- Problem to solve
Format the records, from the line containing "This screenshot has height=551, width=632." through the end of the records, inclusive, as a JSON list of strings with one string per line. Skip blank lines and leave the pictures out.

(Stored dataset items)

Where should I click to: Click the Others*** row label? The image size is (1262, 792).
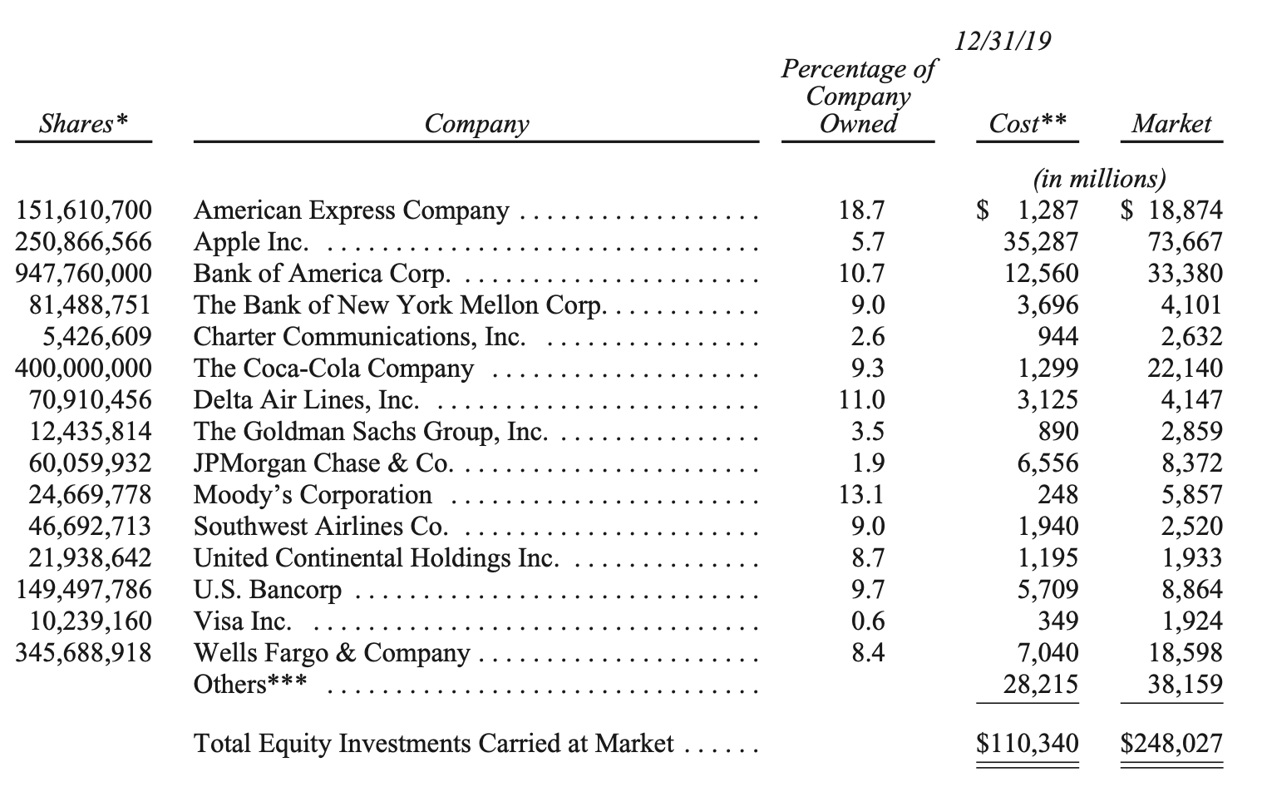pyautogui.click(x=250, y=684)
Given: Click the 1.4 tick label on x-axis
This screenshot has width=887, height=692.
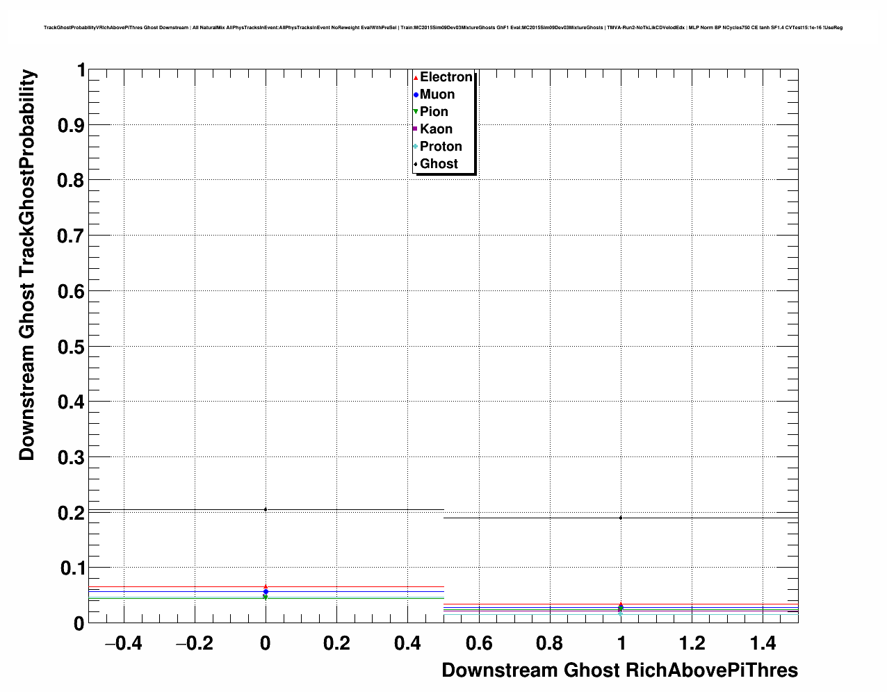Looking at the screenshot, I should point(763,644).
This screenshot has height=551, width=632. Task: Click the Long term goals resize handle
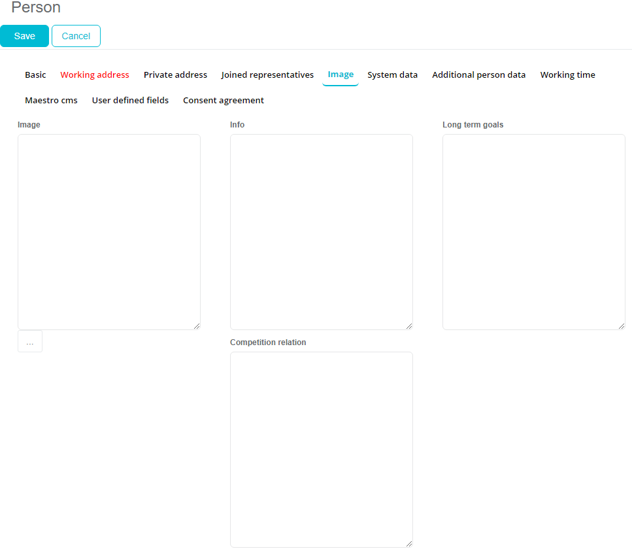(622, 326)
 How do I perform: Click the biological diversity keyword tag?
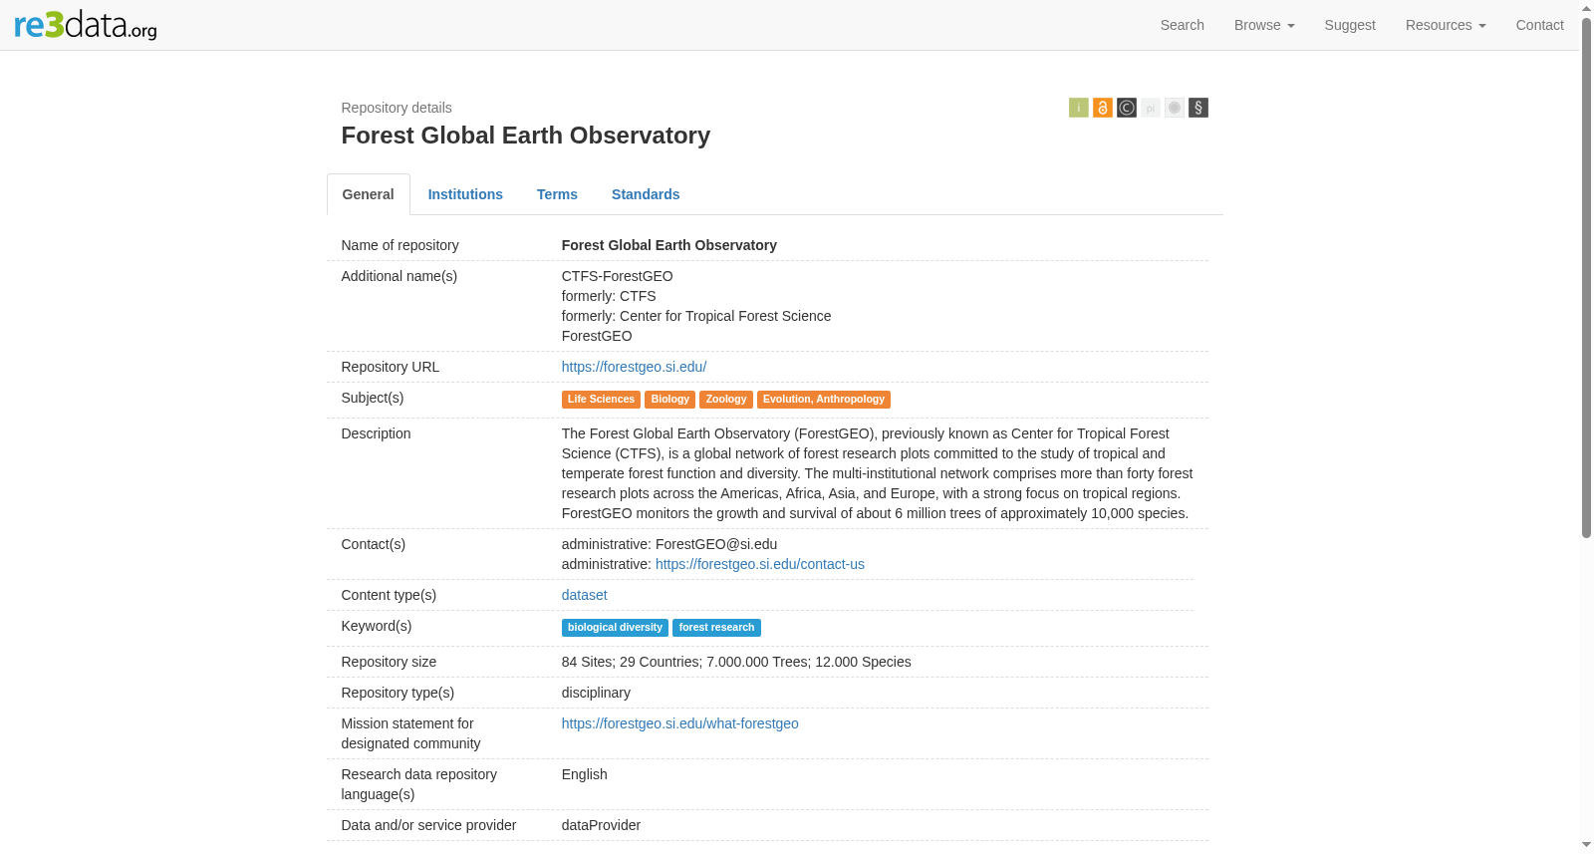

- Response for this exercise
[
  "This screenshot has height=551, width=632. Task: Click the Long term goals resize handle",
  "(622, 326)",
  " How do I perform: Click the biological diversity keyword tag?"
]